Industry Insights 10 min read

How Youku’s Multi‑Modal Search Engine Powers Billion‑Scale Video Retrieval

This article details the design and implementation of Youku’s Multi‑Modal Search Engine (MMS), covering its distributed multi‑level indexing architecture, vector retrieval using Aitheta, cross‑modal query scheduling, graph‑based execution engine, and real‑world applications such as intelligent video search and image‑based series lookup.

Youku Technology
Youku Technology
Youku Technology
How Youku’s Multi‑Modal Search Engine Powers Billion‑Scale Video Retrieval

Background

With the rapid growth of smartphones and mobile internet, the amount and variety of multimodal data (text, images, audio, video) have exploded. Advances in computing, storage, and AI technologies enable richer experiences on cloud and edge devices, prompting the need for more capable multimedia search capabilities.

System Overview

Youku, as a massive video platform, stores huge amounts of OGC and UGC content, which includes high‑dimensional multimodal data: titles, descriptions, comments (text), video frames (images), audio, and continuous video segments. Traditional inverted‑index search engines handle only text, lacking multimedia retrieval power. To address this, Youku designed and built a Multi‑Level Multi‑Modal Search Engine (MMS) that provides distributed large‑scale indexing, low‑latency cross‑modal retrieval, and multi‑level fusion, ranking, and sorting.

Key Technologies

1. Distributed Multi‑Level Multi‑Modal Index Structure

Each level builds an independent distributed index, supporting both inverted and vector indexes. For videos, frames, and faces, the index hierarchy includes:

Video meta‑text: limited fields (name, program info) for precise recall.

Video frame vectors: key‑frame embeddings plus meta‑text for frame‑level search.

Face vectors: recognized celebrity/person vectors stored in a separate retrieval library.

The hierarchy links video → frame → face, with vector indexes spanning billions of entries (e.g., 860 million frame vectors, 38 million face vectors) across ten shards, achieving >90% top‑10 recall.

2. Vector Retrieval

Both frame and face indexes contain vectors. After extensive testing, the team selected aitheta as the vector retrieval engine because it outperforms FAISS in latency and recall at massive scale. Aitheta is integrated via the indexlib plugin, and the team further optimized it with dimensionality reduction and automated parameter tuning for billions‑scale vectors.

On top of aitheta, the search service uses Ha3 ’s vector query capabilities, adding match‑score returns, multi‑vector query support, and source‑vector tagging for downstream business logic.

3. Retrieval Scheduling

MMS must orchestrate cross‑level and cross‑modal queries in real time. The system defines standard cross‑level and cross‑modal rules, forming an online retrieval logic based on user input. The workflow includes:

Cross‑level expansion: start from the user‑specified level and adaptively infer target levels.
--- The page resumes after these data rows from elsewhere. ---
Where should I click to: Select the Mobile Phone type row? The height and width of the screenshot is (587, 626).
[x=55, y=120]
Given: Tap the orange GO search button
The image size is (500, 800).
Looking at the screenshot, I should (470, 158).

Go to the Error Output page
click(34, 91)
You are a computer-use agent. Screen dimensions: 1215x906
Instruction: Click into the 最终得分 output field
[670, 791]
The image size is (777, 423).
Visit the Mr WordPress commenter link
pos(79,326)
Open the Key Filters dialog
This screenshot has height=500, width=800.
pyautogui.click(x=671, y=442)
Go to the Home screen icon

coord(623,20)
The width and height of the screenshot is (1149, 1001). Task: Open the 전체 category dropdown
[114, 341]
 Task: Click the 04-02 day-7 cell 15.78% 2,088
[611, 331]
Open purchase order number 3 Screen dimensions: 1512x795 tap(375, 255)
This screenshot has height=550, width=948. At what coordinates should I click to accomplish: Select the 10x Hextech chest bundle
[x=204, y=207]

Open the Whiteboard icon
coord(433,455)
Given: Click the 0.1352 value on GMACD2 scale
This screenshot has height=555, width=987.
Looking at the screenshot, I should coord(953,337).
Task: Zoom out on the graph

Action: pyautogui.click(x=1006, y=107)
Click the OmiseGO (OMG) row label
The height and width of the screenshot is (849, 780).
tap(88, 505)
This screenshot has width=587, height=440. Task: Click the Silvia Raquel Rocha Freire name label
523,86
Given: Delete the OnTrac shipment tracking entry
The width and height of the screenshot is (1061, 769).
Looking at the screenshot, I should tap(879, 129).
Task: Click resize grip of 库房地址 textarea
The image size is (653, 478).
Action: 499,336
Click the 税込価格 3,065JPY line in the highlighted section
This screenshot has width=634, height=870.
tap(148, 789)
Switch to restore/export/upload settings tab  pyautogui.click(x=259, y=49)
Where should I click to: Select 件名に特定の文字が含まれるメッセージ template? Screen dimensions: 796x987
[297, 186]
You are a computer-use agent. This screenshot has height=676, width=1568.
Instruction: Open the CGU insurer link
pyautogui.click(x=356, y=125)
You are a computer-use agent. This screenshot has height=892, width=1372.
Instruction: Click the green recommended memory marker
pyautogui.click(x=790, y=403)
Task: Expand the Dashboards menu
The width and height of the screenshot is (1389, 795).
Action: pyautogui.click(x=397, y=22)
Cross‑modal expansion: unify representations of different modalities into a common space for vector search, enabling text‑to‑vector and vector‑to‑text retrieval.

The overall retrieval flow is visualized in the diagram (see image below).

Retrieval flow diagram
Retrieval flow diagram

4. Graph‑Based Execution Engine

To meet complex retrieval logic and low‑latency requirements, MMS adopts the Suez graph execution engine, which combines a DAG executor with business‑logic operators. This engine abstracts operators, allowing flexible composition and reuse. It integrates with Alibaba Search AI·OS, leveraging TensorFlow‑style operators for data flow.

5. General‑Purpose Operators

The search pipeline implements generic operators on the graph engine:

Query parser : parses simple‑text or vector queries, supports combined text‑vector queries, and offers advanced syntax for coarse‑to‑fine ranking control.

Merge : fuses multi‑level documents, enriching them with forward‑index and summary information.

Sort : applies ranking logic and selects the top‑N results.

Result : formats output as JSON/XML or protobuf, with optional Snappy/LZ4 compression and debugging parameters for traceability.

Application Scenarios

1. Youku Intelligent Search

MMS indexes videos, frames, and elements (people, actions) across multiple levels, enabling precise frame‑level playback and satisfying user demands for exact video snippets.

Intelligent search illustration
Intelligent search illustration

2. Image‑Based Series Search

Users can upload or capture images to search for characters, programs, or similar scenes. The system supports both face‑recognition‑based name lookup and direct image‑vector retrieval.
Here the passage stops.